En los últimos meses, dos propuestas se han enfocado en reducir el Impuesto de Primera Categoría. La primera fue presentada en marzo por la candidata presidencial Evelyn Matthei, quien propone una baja gradual del impuesto corporativo desde el 27% actual al 18% en un plazo de diez años. La segunda propuesta, la cual será entregada por el Colegio de Contadores de Chile a los candidatos presidenciales, sugiere una reducción diferenciada: un 22% para grandes empresas y un 11% para las pequeñas y medianas empresas.
Ambas iniciativas argumentan que esta medida fomentaría la inversión privada y fortalecería la competitividad. Matthei utiliza como referencia el modelo irlandés, que con una tasa del 12% logró atraer capital extranjero y dinamizar su economía. Por su parte, el Colegio de Contadores propone un esquema segmentado que, además de reducir las tasas, contempla un sistema tributario plenamente integrado. Este modelo, que sugiere un 22% para grandes empresas y un 11% para PYMEs, busca mejorar la competitividad de estas últimas en el mercado nacional e internacional.
No obstante, los efectos fiscales de ambas propuestas son considerables. La reducción al 18% planteada por Matthei representaría una pérdida anual de USD 4.205 millones, equivalente al 35% del gasto público en salud y al 41% del gasto en educación en Chile. En cambio, el esquema del Colegio de Contadores, aunque menos agresivo, implicaría una merma de USD 2.373 millones anuales, afectando de forma directa un 3,3% de los ingresos del Gobierno Central.
En un contexto de déficit estructural cercano al 3,2% del PIB y una deuda pública que bordea el 42,3%, la reducción de los ingresos fiscales necesita ser compensada. Sin un reemplazo claro, se corre el riesgo de debilitar servicios públicos fundamentales o agravar el déficit fiscal, afectando la estabilidad macroeconómica del país.

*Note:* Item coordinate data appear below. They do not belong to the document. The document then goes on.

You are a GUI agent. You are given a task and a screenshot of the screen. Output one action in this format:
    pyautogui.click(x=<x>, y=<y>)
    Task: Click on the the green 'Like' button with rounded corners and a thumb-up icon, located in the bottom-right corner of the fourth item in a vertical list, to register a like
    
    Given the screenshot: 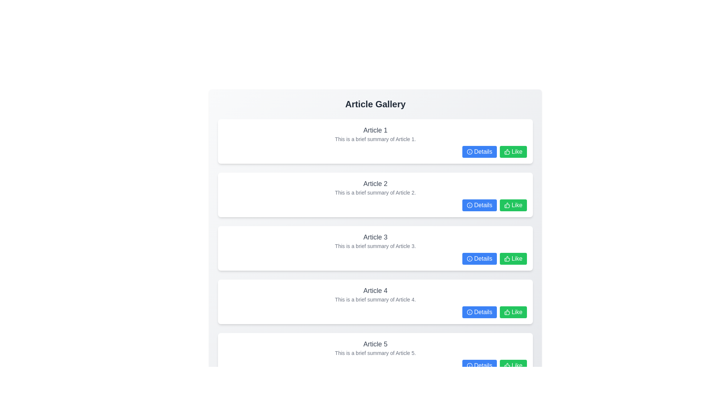 What is the action you would take?
    pyautogui.click(x=513, y=312)
    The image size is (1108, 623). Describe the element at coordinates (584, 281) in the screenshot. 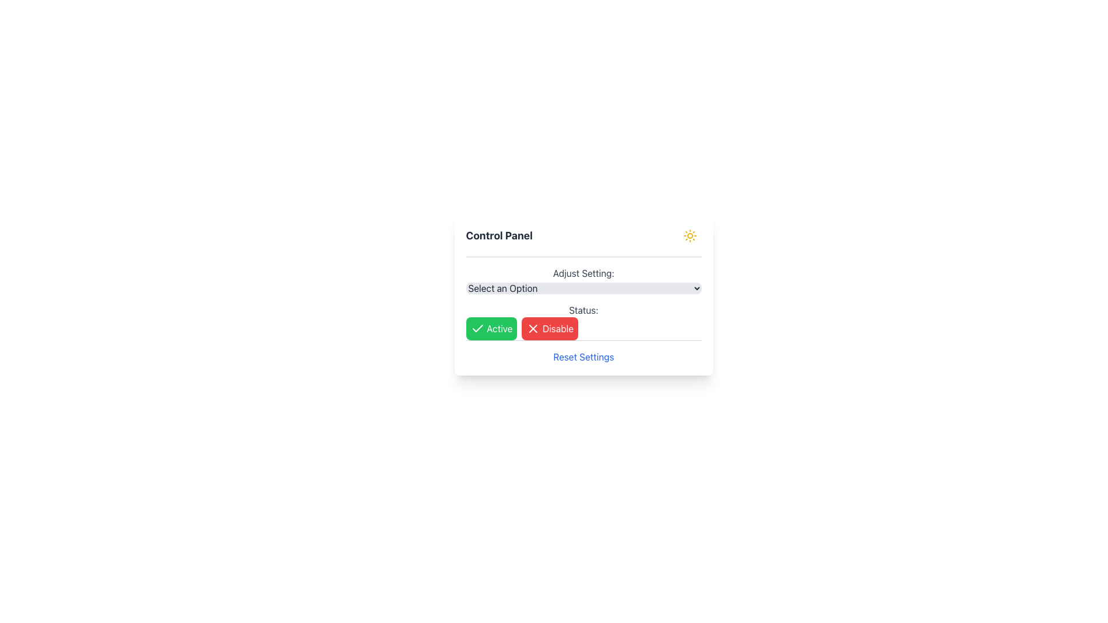

I see `an option from the 'Adjust Setting:' dropdown menu, which is located below the 'Control Panel' heading and initially displays 'Select an Option'` at that location.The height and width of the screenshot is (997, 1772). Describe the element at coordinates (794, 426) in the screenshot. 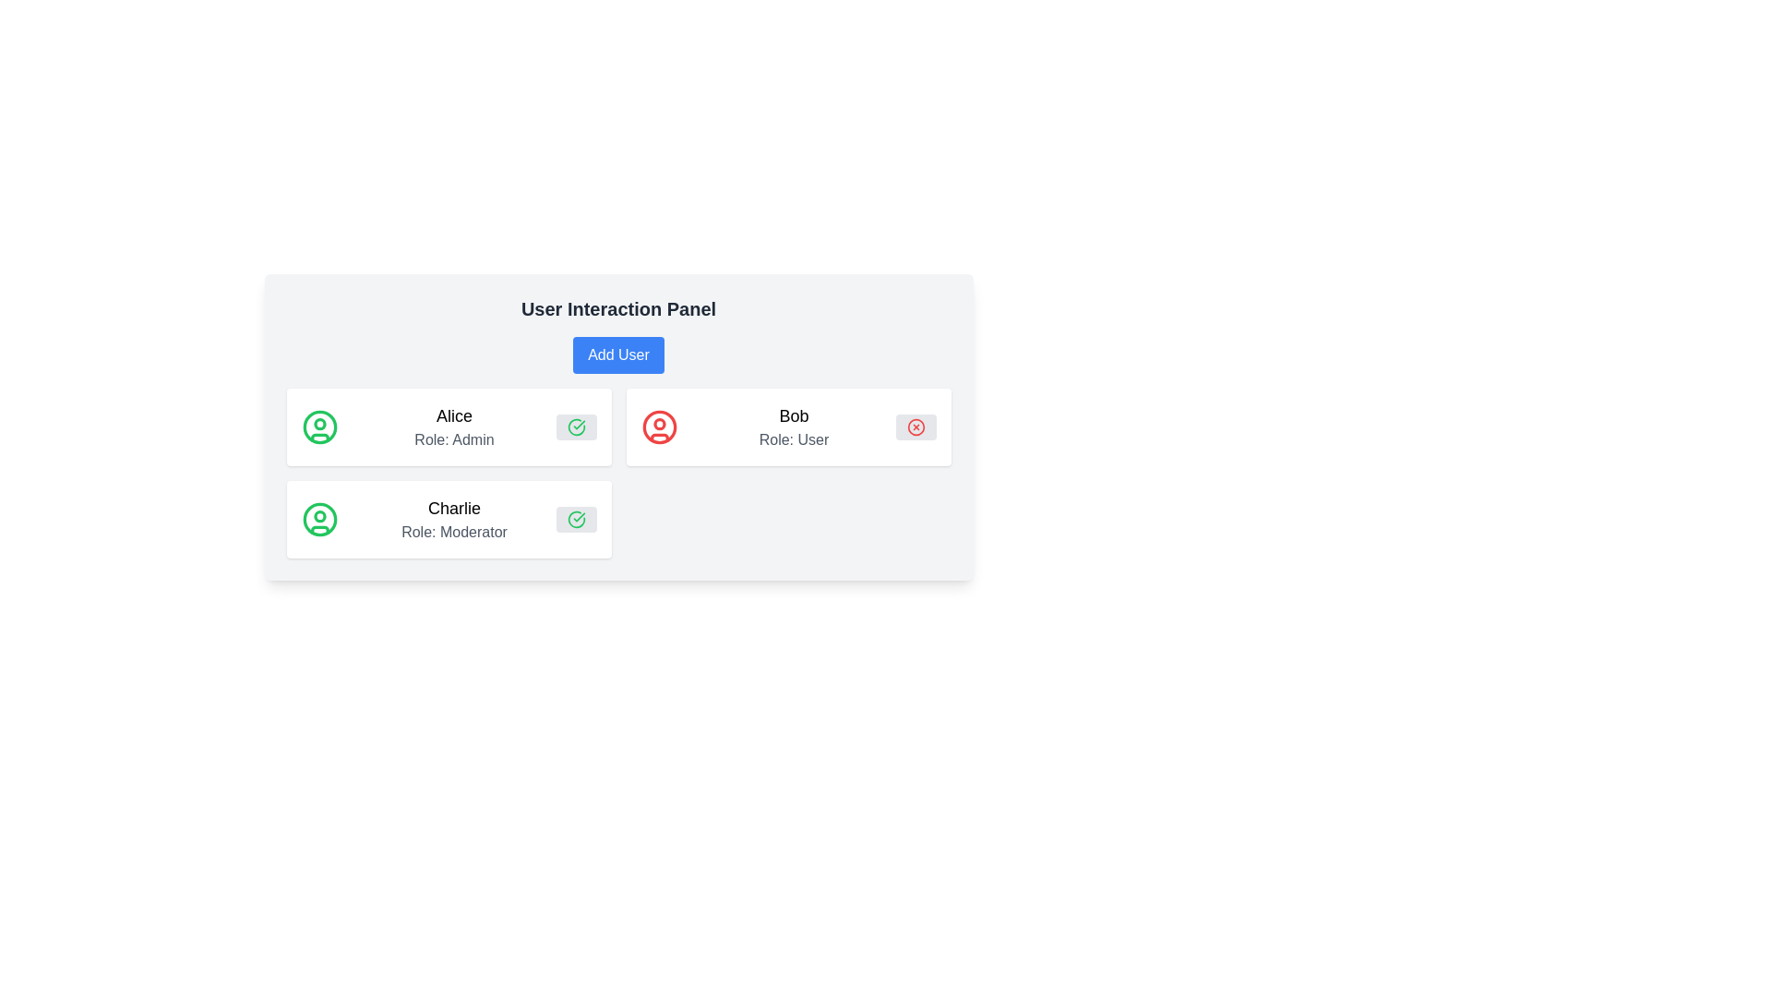

I see `the text-based user information display that showcases the username and role of an individual, located in the second card of a vertical list of user cards` at that location.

Ambas propuestas dejan en el aire la pregunta más relevante: ¿cómo reemplazar esos ingresos para no comprometer el financiamiento de derechos sociales y la estabilidad fiscal? Si no se responde a esta interrogante, el camino de la reducción tributaria podría derivar en un debilitamiento de los servicios públicos y un aumento del déficit estructural, trasladando esa carga a las futuras generaciones.